En diciembre de 1973, Henry Kissinger recibió el Nobel de la Paz por su contribución a los acuerdos de París que debían poner fin a una guerra, la de Vietnam, que a la postre se prolongó dos años más. Tres meses antes, un golpe militar respaldado por la Administración de Richard Nixon y la CIA derrocó al gobierno chileno de Salvador Allende y sumió al país en una sangrienta represión y una larga dictadura.
Primero como consejero de Seguridad Nacional (1969-1975) y después como secretario de Estado de Nixon y Gerald Ford (1973-1979), Kissinger tuvo un papel crucial en la política de distensión de las relaciones de Estados Unidos con China y la Unión Soviética en plena Guerra Fría. También, antes, en los bombardeos de Camboya y Laos, o en la implementación de la Operación Cóndor, que favoreció regímenes dictatoriales afines y combatió sin contemplaciones ni escrúpulos democráticos a la izquierda más o menos revolucionaria de América Latina.
Hechos que representan la cara y la cruz de un hombre que acaba de cumplir cien años y que encarna como pocos las contradicciones del siglo XX y de la gran potencia hegemónica durante un periodo que coincide casi exactamente con su vida. Aunque probablemente el impasible y oracular Kissinger rechazaría esta afirmación, negando contradicción alguna en una trayectoria marcada por el pragmatismo, o eso que en diplomacia y política exterior se ha dado en llamar desde tiempos de Bismarck realpolitik.
Es el mismo realismo que exhibe en la actualidad, desde su despacho en una planta 33 en el Midtown de Manhattan, analizando con su inconfundible caída de ojos –tras unas gafas cuya gruesa e icónica montura de los 70 ha menguado de década en década–, el panorama internacional marcado por la guerra en Ucrania y la tensión entre Estados Unidos y China.
«Estamos en una situación clásica de pre guerra mundial, en la que ninguna de las partes tiene mucho margen para la cesión política y en la que cualquier perturbación del equilibrio puede acarrear consecuencias catastróficas», aseguraba hace unas semanas a The Economist.
Históricamente, una rivalidad entre potencias como la que existe entre Estados Unidos y China conduciría inevitablemente a la guerra. Y lo hará, asegura Kissinger, si en un plazo máximo de entre cinco y diez años ambas potencias no se comprometen decididamente por la contención. A Washington no le interesa, ni puede, acabar con un régimen chino que quiere ocupar el espacio que merece en el orden internacional, pero que, según él, no aspira a la hegemonía mundial. Tampoco le parece prudente apoyar la independencia de Taiwan. Hay que «enfriar la situación y reconstruir la confianza» entre ambas potencias. La era de los principios ha terminado. Estados Unidos debe renovar su cultura política, abandonar la idea de destino manifiesto y renunciar a hacer un mundo a su imagen y semejanza.

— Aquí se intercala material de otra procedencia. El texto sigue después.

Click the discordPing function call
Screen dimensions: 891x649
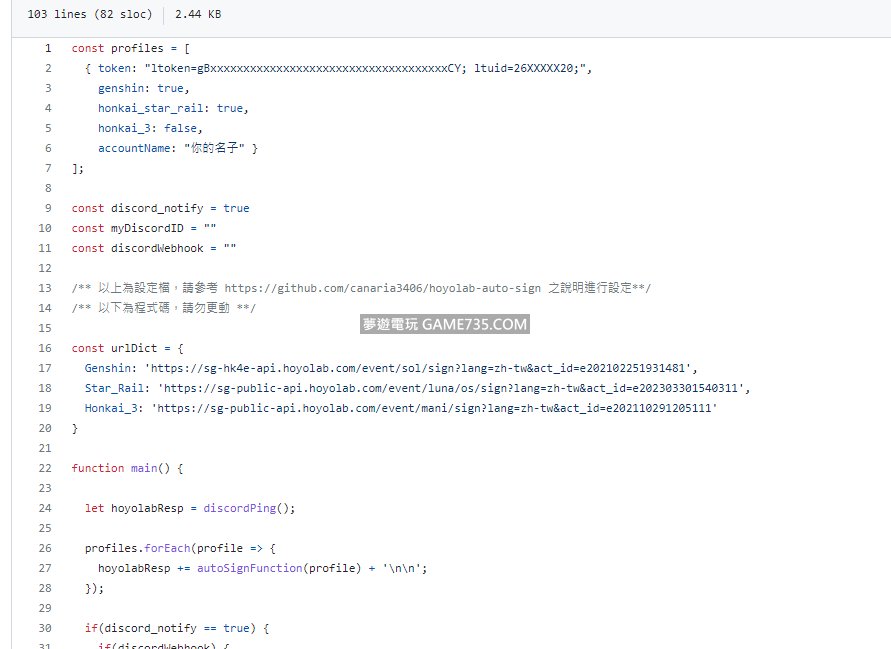(239, 508)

Los derechos humanos importan, pero para Kissinger es «un error» ponerlos en el centro de la política. Hay que proponerlos, condicionar las relaciones entre países a su cumplimiento, pero no imponerlos. Del mismo modo, considera peligroso el comportamiento europeo respecto a la guerra de Ucrania: le parece insensato convertir al país con «la experiencia estratégica más deficiente» del continente en el más y mejor armado de la región.
La única manera de resolver los problemas internacionales, sostiene el influyente asesor de tantos presidentes norteamericanos, es una diplomacia intensiva marcada por el equilibrio y la moderación. Es posible consolidar la paz. Pero, advierte, hay que estar preparados militarmente, «porque vivimos en un mundo nuevo y no hay garantías de que lo que hagamos saldrá bien».
Y en este punto cabe preguntarse si el experimentado realismo de Kissinger no es más que cinismo. Si su renuncia implícita a los principios, los derechos y las libertades que han constituido el horizonte del orden mundial desde 1945 certifica el fin de una era y el comienzo de otra. O si no hace más que evidenciar que esos principios siempre fueron coartadas y ahora las coartadas son otras menos edificantes.
Kissinger, judío nacido en Alemania, abandonó Europa con su familia en 1938 huyendo del nazismo. Siempre ha asegurado que aquella experiencia no ha influido en su trayectoria política. Afirma estar «más interesado por el futuro que por el pasado». Y, en efecto, parece haber olvidado que fueron los principios que ahora recomienda desplazar de la toma de decisiones los que hicieron posible la derrota de quienes entonces le persiguieron.